Tag Archives: radiation

“Beast of Yucca Flats” (1961) – Oh, Sweet Brevity!

This is a really short movie. A “quicky” if ever there were one. Not necessarily a bad thing is this case but if you can tolerate this mish mash, then you have earned a symbolic badge of honor for witnessing one of the worst films ever made!

Tor Johnson is a defecting Soviet scientist who relocates to the Southwestern Nevada region of Yucca Flat (s). The professor apparently is carrying secret documents that contain highly confidential information regarding Russia’s space plans for The Moon. Russian agents are sent to intercept Johnson and get the classified information back. A chase ensues and the scientist and his pursuers end up clashing right smack dab in the middle of the Yucca Flat test site, an area where atomic bomb testing takes place. Johnson manages to elude the agents/assassins but can’t get out of line of sight of a nearby atomic test. Johnson is slathered over with atomic radiation and transforms into a raging psychotic killer! The countryside is not safe.

Completely disjointed, ragged filmmaking effort. Probably a tax write off of some sort. Don’t miss the absurdist voice over narrator pontificate about the struggles of life and moral implications of this slice of storytelling sappiness.

Tor Johnson, a former wrestler, and he of gargantuan proportions, gives his usual somnambulist performance as a rampaging, twisted monster. (See “Plan 9 From Outer Space”).

Don’t expect to walk away from this one with anything more than loss of 70 minutes of your life that you will never get back.

“Die, Monster, Die” (1965) – Even the best laid plans lay an egg.

I have always personally enjoyed this Boris Karloff scare fest set in the English countryside, but it may not be your cup of Earl Grey. I think it is the atmospheric locales complete with swirling fog banks and the rustic British environs plus the deeply saturated colors that most appeals to me. Boris is his sinister best in one of his latter day horror roles. I guess you could call this a cosmic horror tale as it is loosely based on H.P. Lovecraft’s “The Colour Out of Space” short tale.

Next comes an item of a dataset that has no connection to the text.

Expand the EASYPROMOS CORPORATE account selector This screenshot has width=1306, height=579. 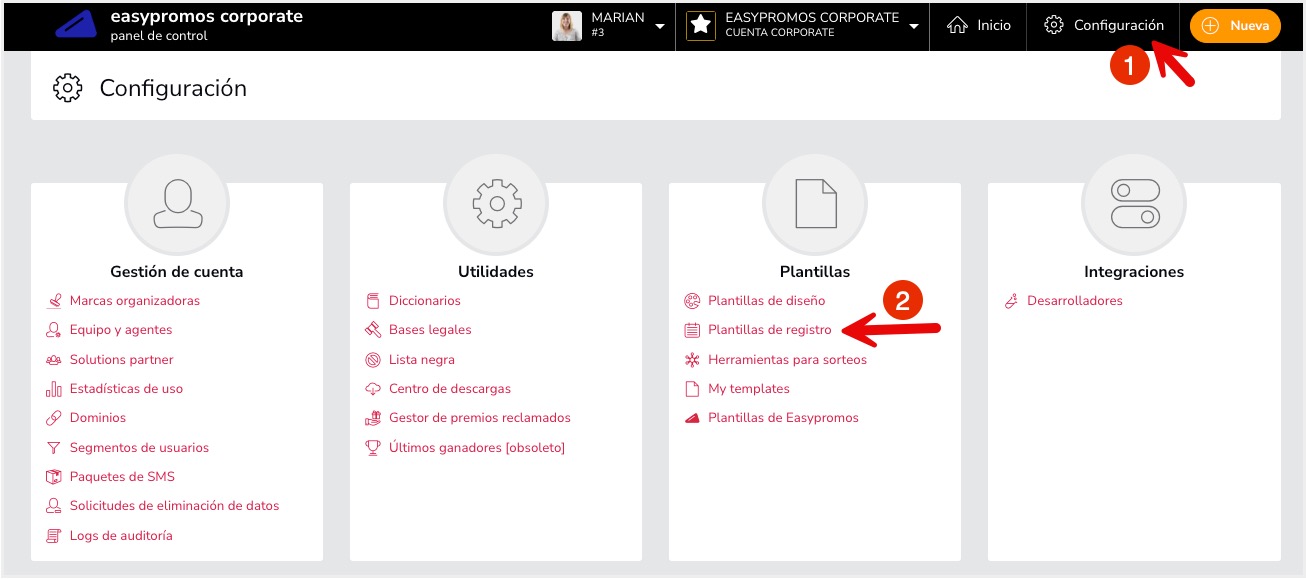click(913, 26)
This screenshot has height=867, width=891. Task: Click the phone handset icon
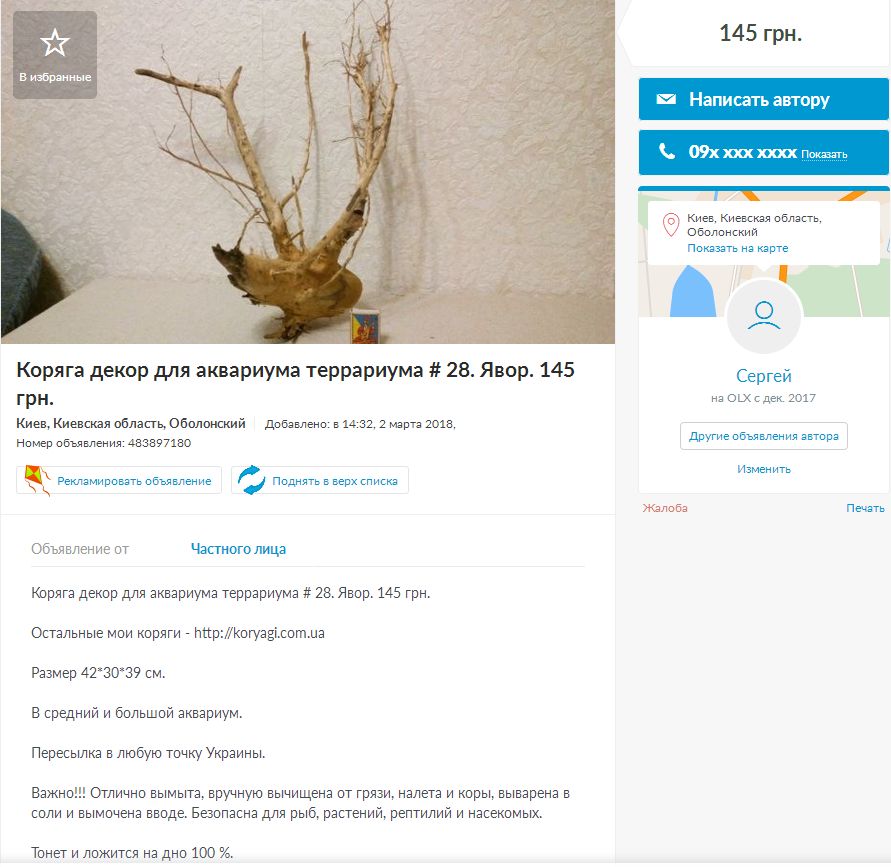tap(667, 151)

American Nick Adams ventures to a distant estate to visit his fiance. Little does he realize that her father, Karloff, is engaged with an out of his control element that has rendered many in the household ill and dying. It seems that a great meteorite crashed in a field near the estate and at first exhibited properties that enabled plant and animal life to demonstrate exaggerated growth that might prove beneficial as food sources for an ever-hungry world. Alas, things took a turn for the worse and too much exposure to unknown properties of objects out in space can have adverse effects on the body over an extended period of time. Well, you see what is unfolding. Events go really badly. The ending of this thing is my favorite part. I guess the mutated, Super Chicken laid an egg. Watch out for The Silver Man!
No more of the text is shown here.